Find small ways to delight your customers. This email from Host Events, a team-building service, strikes a balance between lighthearted and compassionate.
Host Events couldn’t provide its usual service, but it could still offer value to its customers with a recipe to make their own specialty cocktail at home.
Ask your community what resonates with them
Nobody has all the answers as to how you should be talking to your customers during a crisis. Some customers will want to receive frequent updates from your company, while others prefer a more hands-off approach.
Reformation, a clothing company, asked their customers directly what they wanted from the brand during the pandemic. In an email, the company explained how they were responding to the crisis and asked customers for advice on what sort of communications would be appropriate.
The email asks, “What’s resonating with you? Do you still want to hear about new collection launches and sustainability related stuff? Or do you need a break? Please let us know.”
This small effort opens the dialogue between Reformation and their customers. It ensures that whatever Reformation’s sending out—whether it’s new arrivals or business updates—that they’re being cognizant of what people want to hear about during a sensitive time.
Segment based on relevance
During a crisis, people can get overwhelmed by information coming at them from everywhere. They’re bombarded by the news, commentary from friends and family, and messages on social media. This is where segmenting your audience can filter messages to communicate with your customers in the most effective way.
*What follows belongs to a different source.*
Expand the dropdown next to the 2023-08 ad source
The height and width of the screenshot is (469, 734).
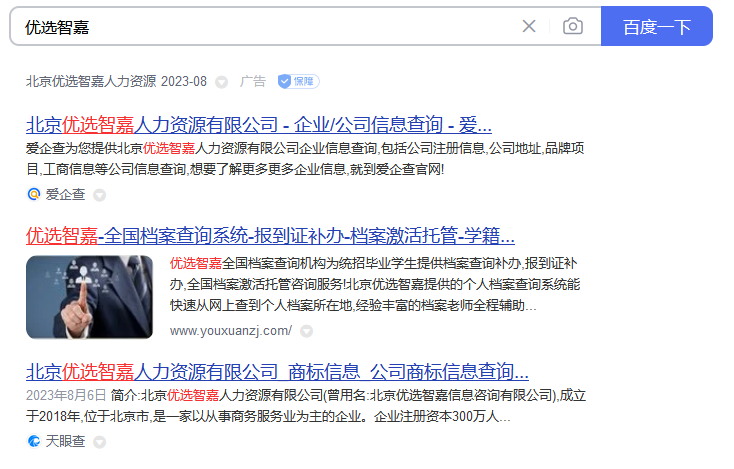click(x=221, y=82)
If you’re in the unfortunate position of having to close one of your retail stores, you can use segmentation to notify only the customers who live near that location. For example, if you’re closing a store in New York City, you can email a segment of your subscribers with specific details about the store’s closing, while sending a more general email to your larger list of subscribers.
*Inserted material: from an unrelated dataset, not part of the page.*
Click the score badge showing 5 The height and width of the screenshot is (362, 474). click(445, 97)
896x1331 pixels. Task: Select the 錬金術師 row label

You may also want to consider sending a VIP list to customers who have purchased from you in the last 90 days. If you’re a large brand with a long list of subscribers, this will help ensure your message is being sent to only your most engaged subscribers.
If you want to segment your lists but you’re worried about greater visibility, you can post your updates on social media. This allows you to get your message out on a more public platform, while avoiding clogging your customers’ inboxes.
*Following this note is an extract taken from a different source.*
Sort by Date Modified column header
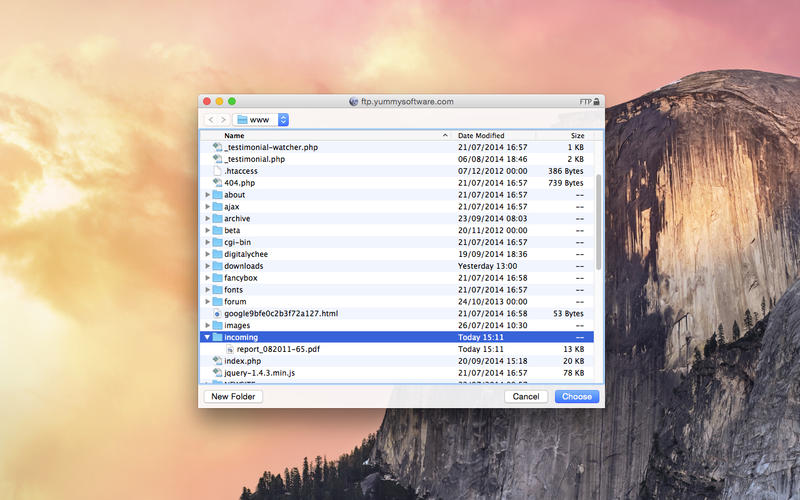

Consider using a single location on your website to post updates about the crisis. Use a header bar at the top of your homepage with links to resources. This will allow your company transparency about your response without having to email every single update to your customers.
Who Gives a Crap, a toilet paper company, used this strategy to help keep their customers informed of the availability of their product during the pandemic.
“We tried to get as much information on our website—in our pop over and our banners,” Mike Altman, Senior Retention Manager, explained. “We also have a blog that we updated regularly.”
That blog—appropriately named Talking Crap—kept their customers informed during the crisis, while keeping things lighthearted.
How marketers can navigate a fluid situation
Staying true to who you are as a brand is the best strategy to employ during a crisis. Be as authentic, empathetic, and transparent as possible with your customers. This will help you to continue fostering the relationships you’ve already built—and to nurture the new ones that will grow as a result of how you respond during this time.
Naadam, a cashmere clothing company, took this approach with an email they sent to their customers at the beginning of the pandemic.
Smart business owners are constantly adjusting and adapting their marketing strategies during a crisis. And if you listen to your customers, they will provide the insights you need to move your business forward during challenging times—and when things eventually get better.